» DOKUMENT:
Frontier-Theorie – nicht nur für Amerika
    Der Meister, der aus der Grenze eine ganze Gesellschaft erklärt, ist Frederick Jackson Turner. 10 Er ist weit mehr als der Autor einer provozierenden These. Man versteht im Nachhinein wohl, warum für viele Europäer die amerikanische Raumerfahrung so wichtig geworden ist. Hier war man Augenzeuge einer Gesellschaftsbildung in nuce . Hier konnte man mit blankem Auge verfolgen, gleichsam im Zeitraffer, wie eine Gesellschaft alle Entwicklungsstufen, die in Europa bereits im Dunkel der geschichtlichen Epochen verschwunden waren und durch mühsame Rekonstruktionsarbeit der Geschichtswissenschaft erst wieder zu Tage gefördert werden mussten, im Eiltempo, aber Stufe für Stufe sichtbar durchlief: die Verwandlung von Raum in Territorium und die Verwandlung von Territorium in einen mächtigen Staat. Ein Abenteuer im Raum, das eigentlich noch mehr ein Abenteuer der Zeit war. Die Territorialisierung einer Geschichts- und Gesellschaftserfahrung, die Konstruktion einer Gesellschaft coram publico machte die Faszination durch den »amerikanischen Raum« aus.

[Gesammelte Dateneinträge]
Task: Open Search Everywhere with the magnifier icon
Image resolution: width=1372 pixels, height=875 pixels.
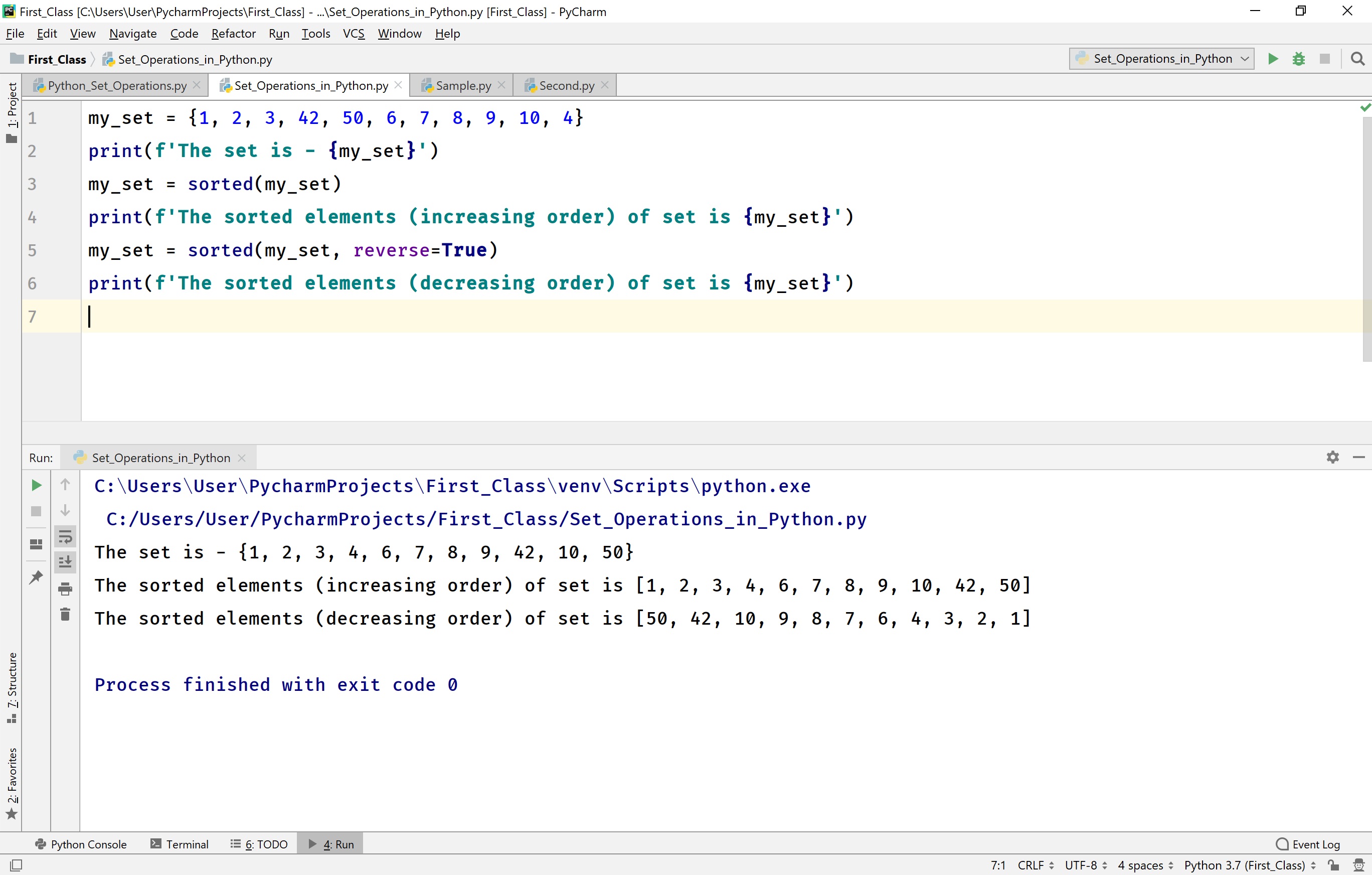Action: tap(1358, 58)
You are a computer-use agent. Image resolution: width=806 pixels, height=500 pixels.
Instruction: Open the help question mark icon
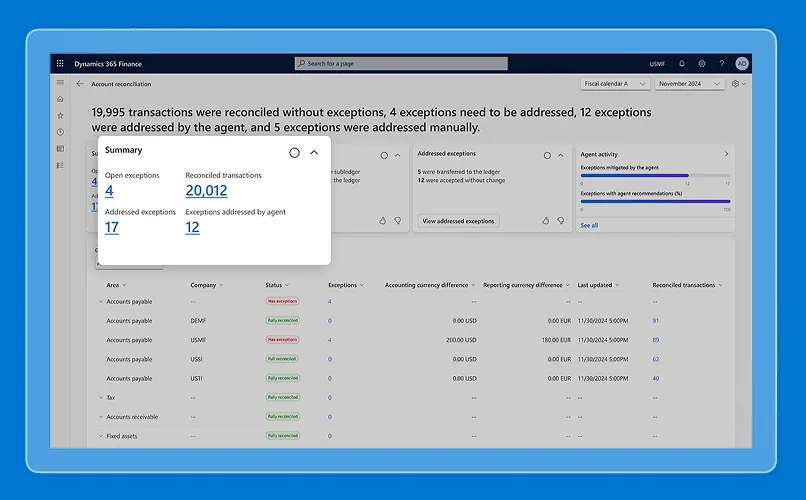pyautogui.click(x=721, y=63)
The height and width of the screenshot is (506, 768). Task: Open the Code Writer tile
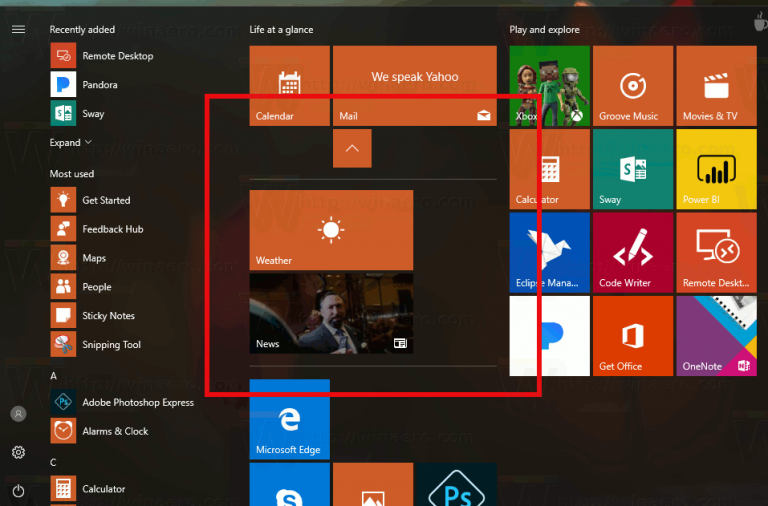[x=631, y=254]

» ARBEITSAUFTRAG:
Beantworte diese drei Fragen zum Text über die Frontier-Theorie:
1. Wer ist der Meister, der aus der Grenze eine ganze Gesellschaft erklärt?
2. Welche zwei Verwandlungen durchlief die Gesellschaft Stufe für Stufe sichtbar?
3. Was machte die Faszination durch den »amerikanischen Raum« aus?
Die Einträge stammen aus einer anderen Quelle.

» ANTWORT:
1. Frederick Jackson Turner.
2. Die Verwandlung von Raum in Territorium und die Verwandlung von Territorium in einen mächtigen Staat.
3. Die Territorialisierung einer Geschichts- und Gesellschaftserfahrung, die Konstruktion einer Gesellschaft coram publico.